======== DATA FOR REVIEW
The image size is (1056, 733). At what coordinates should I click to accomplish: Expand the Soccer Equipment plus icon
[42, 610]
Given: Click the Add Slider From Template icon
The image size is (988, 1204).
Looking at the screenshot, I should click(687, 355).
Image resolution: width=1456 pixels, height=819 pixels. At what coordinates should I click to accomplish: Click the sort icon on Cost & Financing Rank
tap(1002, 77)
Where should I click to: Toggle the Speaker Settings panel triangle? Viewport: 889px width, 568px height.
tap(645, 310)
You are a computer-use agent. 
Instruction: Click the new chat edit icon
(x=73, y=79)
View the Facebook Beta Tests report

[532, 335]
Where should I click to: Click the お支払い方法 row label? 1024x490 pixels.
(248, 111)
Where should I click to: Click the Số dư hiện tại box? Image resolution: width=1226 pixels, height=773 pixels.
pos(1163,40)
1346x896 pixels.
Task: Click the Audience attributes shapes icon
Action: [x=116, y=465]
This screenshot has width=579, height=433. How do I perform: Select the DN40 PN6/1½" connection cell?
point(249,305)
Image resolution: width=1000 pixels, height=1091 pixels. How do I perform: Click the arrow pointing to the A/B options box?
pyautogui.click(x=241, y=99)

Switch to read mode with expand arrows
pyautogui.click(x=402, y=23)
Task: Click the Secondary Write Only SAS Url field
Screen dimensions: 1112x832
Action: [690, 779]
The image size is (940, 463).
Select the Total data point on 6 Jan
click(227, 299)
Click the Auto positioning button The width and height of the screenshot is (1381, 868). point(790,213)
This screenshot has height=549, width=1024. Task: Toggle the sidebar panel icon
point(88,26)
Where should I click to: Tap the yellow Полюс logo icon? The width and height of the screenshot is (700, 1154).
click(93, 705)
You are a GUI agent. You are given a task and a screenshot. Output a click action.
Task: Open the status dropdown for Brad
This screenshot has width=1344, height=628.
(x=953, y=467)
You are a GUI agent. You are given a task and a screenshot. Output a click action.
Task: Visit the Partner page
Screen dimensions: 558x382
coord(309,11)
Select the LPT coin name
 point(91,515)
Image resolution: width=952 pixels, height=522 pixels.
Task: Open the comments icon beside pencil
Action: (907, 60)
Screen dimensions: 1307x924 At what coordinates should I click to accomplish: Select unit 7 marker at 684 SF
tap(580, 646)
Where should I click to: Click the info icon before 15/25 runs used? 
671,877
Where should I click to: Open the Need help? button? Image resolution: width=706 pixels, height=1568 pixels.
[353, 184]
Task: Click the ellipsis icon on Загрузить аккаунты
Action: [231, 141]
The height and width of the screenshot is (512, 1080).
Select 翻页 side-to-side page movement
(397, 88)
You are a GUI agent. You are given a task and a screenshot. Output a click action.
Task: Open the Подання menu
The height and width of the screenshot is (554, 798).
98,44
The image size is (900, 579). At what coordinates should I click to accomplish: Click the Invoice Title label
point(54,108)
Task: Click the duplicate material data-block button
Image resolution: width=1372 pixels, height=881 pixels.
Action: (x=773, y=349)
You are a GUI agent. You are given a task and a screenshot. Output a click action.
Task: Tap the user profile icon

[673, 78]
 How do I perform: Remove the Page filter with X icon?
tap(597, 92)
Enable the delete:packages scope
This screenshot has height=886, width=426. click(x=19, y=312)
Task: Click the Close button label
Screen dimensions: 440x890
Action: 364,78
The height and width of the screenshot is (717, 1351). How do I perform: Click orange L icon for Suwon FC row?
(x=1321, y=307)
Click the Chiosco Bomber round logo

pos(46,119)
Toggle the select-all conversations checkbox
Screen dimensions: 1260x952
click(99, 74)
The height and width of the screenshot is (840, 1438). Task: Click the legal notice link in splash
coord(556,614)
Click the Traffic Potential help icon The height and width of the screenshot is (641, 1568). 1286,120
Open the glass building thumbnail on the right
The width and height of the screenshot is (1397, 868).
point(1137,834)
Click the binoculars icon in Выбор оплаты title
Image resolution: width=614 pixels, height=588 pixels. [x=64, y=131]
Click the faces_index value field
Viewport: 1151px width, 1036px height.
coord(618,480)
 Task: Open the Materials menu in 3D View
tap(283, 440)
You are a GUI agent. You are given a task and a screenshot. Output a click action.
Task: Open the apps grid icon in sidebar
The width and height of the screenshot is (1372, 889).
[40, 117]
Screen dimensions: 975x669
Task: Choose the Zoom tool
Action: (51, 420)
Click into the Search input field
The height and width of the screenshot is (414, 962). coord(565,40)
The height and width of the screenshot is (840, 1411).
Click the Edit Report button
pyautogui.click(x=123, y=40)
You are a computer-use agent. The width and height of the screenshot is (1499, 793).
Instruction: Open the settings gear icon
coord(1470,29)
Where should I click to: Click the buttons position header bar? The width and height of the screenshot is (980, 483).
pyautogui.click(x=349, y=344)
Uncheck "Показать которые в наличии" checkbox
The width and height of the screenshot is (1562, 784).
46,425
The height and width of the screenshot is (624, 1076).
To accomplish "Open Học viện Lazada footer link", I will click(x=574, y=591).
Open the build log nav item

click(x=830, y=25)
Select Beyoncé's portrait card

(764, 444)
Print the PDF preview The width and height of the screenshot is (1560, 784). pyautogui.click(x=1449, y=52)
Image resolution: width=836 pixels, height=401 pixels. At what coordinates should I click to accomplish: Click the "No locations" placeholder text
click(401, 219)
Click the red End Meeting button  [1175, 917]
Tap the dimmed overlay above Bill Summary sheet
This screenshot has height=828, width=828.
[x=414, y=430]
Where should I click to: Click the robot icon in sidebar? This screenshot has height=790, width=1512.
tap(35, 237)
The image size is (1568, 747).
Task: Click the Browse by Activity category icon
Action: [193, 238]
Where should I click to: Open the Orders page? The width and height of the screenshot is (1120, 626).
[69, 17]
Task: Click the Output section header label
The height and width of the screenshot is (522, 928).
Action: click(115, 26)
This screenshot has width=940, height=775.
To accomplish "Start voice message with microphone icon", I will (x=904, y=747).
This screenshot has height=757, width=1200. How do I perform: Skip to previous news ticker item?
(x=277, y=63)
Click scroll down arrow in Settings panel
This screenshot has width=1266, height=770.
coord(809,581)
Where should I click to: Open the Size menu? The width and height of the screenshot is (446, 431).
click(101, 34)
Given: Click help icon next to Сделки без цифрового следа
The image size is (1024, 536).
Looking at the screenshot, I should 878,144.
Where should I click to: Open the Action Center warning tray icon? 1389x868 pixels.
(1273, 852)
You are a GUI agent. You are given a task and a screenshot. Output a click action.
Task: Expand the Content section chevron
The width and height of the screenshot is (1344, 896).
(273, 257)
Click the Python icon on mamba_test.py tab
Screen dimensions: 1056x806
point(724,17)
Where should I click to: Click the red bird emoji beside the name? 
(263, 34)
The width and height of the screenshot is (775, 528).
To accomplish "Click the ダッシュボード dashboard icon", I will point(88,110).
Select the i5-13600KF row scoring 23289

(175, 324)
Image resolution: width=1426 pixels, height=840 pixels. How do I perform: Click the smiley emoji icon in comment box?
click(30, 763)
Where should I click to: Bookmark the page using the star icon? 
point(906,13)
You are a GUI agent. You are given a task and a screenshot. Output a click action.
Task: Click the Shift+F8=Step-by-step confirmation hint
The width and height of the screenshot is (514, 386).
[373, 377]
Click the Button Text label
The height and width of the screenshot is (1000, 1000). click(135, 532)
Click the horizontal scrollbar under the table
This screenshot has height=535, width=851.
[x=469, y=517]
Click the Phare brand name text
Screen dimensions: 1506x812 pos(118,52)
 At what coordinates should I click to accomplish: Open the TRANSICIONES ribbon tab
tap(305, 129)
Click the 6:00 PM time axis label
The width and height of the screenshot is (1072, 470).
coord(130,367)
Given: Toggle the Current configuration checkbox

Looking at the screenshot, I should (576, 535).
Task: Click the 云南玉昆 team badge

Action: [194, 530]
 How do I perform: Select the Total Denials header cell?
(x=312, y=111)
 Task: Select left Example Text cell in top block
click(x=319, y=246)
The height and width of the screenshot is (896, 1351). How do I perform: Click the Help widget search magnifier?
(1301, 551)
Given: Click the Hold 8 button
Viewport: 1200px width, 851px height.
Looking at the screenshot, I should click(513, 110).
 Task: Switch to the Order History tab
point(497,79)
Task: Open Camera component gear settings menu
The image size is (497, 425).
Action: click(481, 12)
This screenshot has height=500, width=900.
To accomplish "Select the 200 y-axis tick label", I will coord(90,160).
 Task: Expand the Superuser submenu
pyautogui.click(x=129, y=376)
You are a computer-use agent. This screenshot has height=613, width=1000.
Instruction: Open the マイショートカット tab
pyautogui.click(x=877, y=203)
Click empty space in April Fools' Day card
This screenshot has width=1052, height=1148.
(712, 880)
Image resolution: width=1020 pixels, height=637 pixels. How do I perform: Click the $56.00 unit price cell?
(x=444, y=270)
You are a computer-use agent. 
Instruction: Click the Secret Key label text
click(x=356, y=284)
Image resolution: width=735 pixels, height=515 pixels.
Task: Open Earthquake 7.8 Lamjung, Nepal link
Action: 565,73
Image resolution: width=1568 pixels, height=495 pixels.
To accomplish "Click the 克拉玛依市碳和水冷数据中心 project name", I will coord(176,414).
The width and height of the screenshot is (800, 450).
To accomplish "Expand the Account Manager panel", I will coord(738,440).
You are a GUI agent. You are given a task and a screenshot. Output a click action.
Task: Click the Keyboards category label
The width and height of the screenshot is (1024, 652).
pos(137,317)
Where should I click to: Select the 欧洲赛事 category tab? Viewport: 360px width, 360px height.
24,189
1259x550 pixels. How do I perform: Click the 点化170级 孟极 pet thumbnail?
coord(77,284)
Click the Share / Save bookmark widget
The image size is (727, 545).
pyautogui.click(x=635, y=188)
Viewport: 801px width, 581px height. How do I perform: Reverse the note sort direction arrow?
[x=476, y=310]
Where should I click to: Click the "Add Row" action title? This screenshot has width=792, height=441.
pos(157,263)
================
## YOUR OBJECTIVE
For the word "section", count the lines of the data that contain it and give only the count.

## TASK SOLUTION
2